The end of easing, bizarrely, may keep front-end rates low. The disruptive impact that the expiration of liquidity facilities globally brings to the market will continue for the time being. In Exhibit 2, a graphic we’ve shown before, the inner counter-clockwise cycle represents a model of deleveraging as central banks were hiking rates during 2004-06 to remove liquidity and promote orderly deleveraging. The outer clockwise rotating cycle that started in late 2007 illustrates the addition of liquidity as a counter force to what became a rapid and disorderly period of deleveraging that culminated in the subprime crisis.
But can the market sustain itself without public-sector help? It may be too close to call, and this is why central banks may be reluctant to hike rates and could end up keeping them lower for longer. We expect to see periods of stress in the market that will keep central bankers from meaningfully hiking rates. Yesterday it was Dubai, today it is Greece, and tomorrow it may be some place else. As we see it, the market is far from being stable enough to bear a meaningful withdrawal of liquidity in the form of rate hikes from central banks. However, we do expect that liquidity facilities will expire – and since those facilities supported longer-term assets, we see this as akin to central banks hiking from the back-end first. Put this all together, and we see steeper curves and higher rates. Namely, we like owning front-end forward rates and being short back-end forwards against it. Bizarrely, the end of easing may keep front-end rates lower for longer.

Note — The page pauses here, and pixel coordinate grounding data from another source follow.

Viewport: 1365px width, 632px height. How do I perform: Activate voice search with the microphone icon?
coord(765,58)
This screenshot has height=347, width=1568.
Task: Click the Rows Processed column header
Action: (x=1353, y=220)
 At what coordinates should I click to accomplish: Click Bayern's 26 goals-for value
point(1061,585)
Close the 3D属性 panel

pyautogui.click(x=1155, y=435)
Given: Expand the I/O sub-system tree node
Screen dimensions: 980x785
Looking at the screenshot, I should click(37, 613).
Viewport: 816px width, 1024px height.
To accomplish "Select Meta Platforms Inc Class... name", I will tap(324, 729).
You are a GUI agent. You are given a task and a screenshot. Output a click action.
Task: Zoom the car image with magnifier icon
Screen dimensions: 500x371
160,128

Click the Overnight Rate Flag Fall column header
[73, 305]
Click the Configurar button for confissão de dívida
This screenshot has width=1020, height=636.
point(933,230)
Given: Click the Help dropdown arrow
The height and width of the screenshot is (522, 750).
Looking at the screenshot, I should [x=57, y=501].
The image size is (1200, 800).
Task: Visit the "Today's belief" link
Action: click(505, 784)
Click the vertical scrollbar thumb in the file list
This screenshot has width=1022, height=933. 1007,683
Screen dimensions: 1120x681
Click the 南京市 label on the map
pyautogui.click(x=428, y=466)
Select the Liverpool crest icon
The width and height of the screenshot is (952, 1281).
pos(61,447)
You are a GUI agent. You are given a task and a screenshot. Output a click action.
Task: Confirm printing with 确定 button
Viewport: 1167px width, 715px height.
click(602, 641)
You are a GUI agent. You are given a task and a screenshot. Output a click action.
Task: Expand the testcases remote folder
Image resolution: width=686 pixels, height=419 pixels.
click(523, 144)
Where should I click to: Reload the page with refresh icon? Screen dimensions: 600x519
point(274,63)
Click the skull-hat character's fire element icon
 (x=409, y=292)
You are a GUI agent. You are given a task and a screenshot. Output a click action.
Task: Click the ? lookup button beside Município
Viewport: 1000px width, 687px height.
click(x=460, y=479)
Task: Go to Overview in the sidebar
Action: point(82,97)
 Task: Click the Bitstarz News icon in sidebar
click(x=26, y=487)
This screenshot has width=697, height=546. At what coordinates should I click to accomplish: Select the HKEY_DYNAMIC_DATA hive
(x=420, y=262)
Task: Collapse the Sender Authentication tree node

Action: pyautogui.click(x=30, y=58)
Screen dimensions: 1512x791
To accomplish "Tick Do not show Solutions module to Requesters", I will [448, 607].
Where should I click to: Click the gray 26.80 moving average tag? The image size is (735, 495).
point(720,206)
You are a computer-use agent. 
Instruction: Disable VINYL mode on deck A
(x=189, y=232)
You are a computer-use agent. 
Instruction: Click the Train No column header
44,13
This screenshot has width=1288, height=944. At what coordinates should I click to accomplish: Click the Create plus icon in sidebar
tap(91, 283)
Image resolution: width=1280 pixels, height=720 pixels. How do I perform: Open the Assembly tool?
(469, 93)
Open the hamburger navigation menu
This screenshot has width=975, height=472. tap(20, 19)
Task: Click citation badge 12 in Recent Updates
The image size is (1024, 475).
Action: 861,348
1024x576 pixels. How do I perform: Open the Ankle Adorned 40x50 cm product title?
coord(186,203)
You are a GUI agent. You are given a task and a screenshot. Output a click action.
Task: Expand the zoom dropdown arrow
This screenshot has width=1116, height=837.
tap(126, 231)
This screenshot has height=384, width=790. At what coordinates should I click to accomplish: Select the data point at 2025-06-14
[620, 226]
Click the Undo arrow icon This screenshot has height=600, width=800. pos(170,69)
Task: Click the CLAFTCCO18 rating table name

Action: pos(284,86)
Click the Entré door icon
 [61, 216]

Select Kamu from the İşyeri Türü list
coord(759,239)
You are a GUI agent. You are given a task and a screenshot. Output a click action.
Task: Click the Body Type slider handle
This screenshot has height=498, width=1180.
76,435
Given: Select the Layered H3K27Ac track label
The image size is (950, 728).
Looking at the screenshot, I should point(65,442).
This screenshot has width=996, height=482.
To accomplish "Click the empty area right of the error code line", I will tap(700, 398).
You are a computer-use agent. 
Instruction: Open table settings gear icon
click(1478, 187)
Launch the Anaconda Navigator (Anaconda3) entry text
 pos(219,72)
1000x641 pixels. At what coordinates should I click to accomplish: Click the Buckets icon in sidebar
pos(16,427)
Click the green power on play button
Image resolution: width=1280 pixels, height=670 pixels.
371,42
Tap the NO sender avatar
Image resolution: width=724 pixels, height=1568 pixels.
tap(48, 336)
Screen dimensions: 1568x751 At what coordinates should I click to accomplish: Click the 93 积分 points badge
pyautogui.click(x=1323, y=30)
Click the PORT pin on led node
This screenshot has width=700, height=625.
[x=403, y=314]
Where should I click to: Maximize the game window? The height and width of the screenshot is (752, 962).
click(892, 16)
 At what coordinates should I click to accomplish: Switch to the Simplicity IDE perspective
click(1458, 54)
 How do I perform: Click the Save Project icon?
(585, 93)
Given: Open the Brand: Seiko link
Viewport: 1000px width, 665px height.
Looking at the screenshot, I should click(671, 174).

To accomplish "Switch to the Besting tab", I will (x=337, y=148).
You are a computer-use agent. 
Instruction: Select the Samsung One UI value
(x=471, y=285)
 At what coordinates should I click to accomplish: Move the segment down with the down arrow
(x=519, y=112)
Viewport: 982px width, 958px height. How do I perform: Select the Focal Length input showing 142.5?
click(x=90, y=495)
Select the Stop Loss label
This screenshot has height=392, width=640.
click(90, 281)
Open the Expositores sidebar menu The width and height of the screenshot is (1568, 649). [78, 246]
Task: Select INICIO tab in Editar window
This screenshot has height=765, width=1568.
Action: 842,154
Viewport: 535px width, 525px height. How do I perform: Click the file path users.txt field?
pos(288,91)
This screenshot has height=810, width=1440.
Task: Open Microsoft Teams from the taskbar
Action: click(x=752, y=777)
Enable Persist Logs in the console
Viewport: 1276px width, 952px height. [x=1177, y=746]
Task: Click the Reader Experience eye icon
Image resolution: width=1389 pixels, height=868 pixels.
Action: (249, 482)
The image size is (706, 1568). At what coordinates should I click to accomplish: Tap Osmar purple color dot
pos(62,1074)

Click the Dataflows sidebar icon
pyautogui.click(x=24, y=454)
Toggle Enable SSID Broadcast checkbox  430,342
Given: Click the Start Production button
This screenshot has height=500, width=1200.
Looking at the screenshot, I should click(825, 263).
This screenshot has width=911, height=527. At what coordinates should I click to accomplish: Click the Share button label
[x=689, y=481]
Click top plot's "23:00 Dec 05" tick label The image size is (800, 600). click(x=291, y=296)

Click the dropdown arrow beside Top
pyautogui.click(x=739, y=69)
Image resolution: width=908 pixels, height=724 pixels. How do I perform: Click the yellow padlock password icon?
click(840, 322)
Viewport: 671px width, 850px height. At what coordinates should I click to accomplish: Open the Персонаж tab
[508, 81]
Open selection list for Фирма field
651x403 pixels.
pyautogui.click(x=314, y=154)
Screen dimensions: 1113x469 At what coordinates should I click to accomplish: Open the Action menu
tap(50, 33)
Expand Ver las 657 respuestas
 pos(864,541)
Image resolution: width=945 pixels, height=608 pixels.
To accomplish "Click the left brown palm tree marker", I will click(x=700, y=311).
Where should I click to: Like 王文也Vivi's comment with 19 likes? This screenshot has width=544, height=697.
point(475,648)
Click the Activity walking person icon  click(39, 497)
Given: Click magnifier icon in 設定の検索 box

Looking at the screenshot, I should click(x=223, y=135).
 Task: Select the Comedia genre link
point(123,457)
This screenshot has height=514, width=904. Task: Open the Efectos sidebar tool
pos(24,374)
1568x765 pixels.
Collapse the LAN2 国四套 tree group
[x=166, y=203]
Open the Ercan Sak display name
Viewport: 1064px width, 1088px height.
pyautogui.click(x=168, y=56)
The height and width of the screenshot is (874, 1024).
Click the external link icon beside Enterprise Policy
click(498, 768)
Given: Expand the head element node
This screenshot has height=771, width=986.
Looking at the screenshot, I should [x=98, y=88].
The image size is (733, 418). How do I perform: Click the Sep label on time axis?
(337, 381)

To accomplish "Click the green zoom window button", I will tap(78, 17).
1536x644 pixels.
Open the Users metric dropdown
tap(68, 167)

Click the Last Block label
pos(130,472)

While the logic is sound, the one thing about this market is that it hates logic. And the other thing is that no matter how convincing the argument, absent material marginal buyers, the trade will fizzle. We merely need to look at China's recent UST purchasing patterns, whose recent lack of desire to roll Bills (in essence offloading short-dated paper) is likely a greater concern to the trading community than the Fed's end of MBS purchasing (it is one thing to no longer "buy", at least overtly, it is something very different to sell). Yet the biggest risk, in our view, is that just as everyone was putting the steepener trade on at about the same time as accounts were buying sovereign CDS, not in January, but in August of last year, so now the more prudent money-managers are unwinding and possibly entering duration-neutral flattening positions. Yet, if sovereign CDS trading is experiencing unprecedented witch hunts, wait until the 3-second political attention span turns to those unpatriotic hedge funds who dare to put flatteners on. In a normal world, we would laught this caution off. Alas, we live in a world that is anything but.